How it works
The sampling theorem states that a band-limited signal with highest frequency component f_max can be perfectly reconstructed from its samples if the sampling frequency f_s ≥ 2f_max. The Nyquist rate is exactly 2f_max; the Nyquist interval (maximum allowable sampling period) is T_s = 1/(2f_max). In the frequency domain, sampling x(t) at rate f_s produces a spectrum X_s(f) that is a sum of shifted copies of X(f) at integer multiples of f_s. If f_s > 2f_max, these copies do not overlap and x(t) is recoverable by ideal low-pass filtering with cutoff f_s/2.
Key points to remember
Aliasing occurs when f_s < 2f_max, causing spectral copies to overlap and making reconstruction impossible without distortion. An anti-aliasing filter (low-pass, cutoff at f_s/2) must be applied before sampling to prevent this.
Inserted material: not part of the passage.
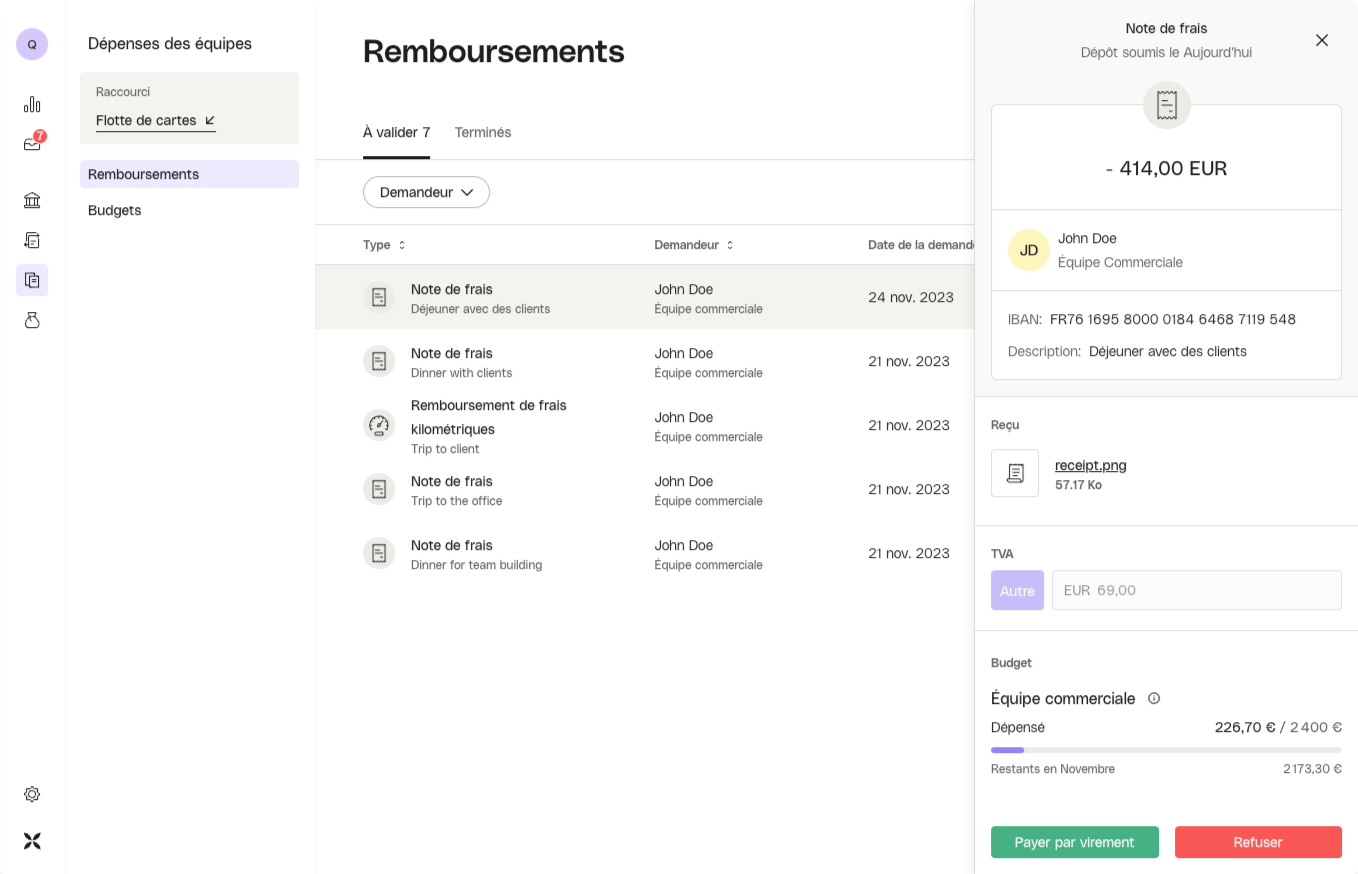Open the analytics bar chart icon in sidebar
Viewport: 1358px width, 874px height.
coord(32,105)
The ideal reconstruction filter is a low-pass filter with cutoff f_s/2 and gain T_s, implemented approximately by a sample-and-hold circuit followed by a smoothing filter. Practical ADCs like the ADC0804 have a built-in sample-and-hold; its aperture time of about 1 µs limits the maximum signal frequency for distortion-free sampling. Oversampling by a factor of 4× relaxes anti-aliasing filter requirements significantly.
Exam tip
The examiner always asks you to state the sampling theorem, define aliasing, and draw the spectrum of a sampled signal showing overlapping copies — sketch both the aliasing case and the correctly sampled case on the same diagram.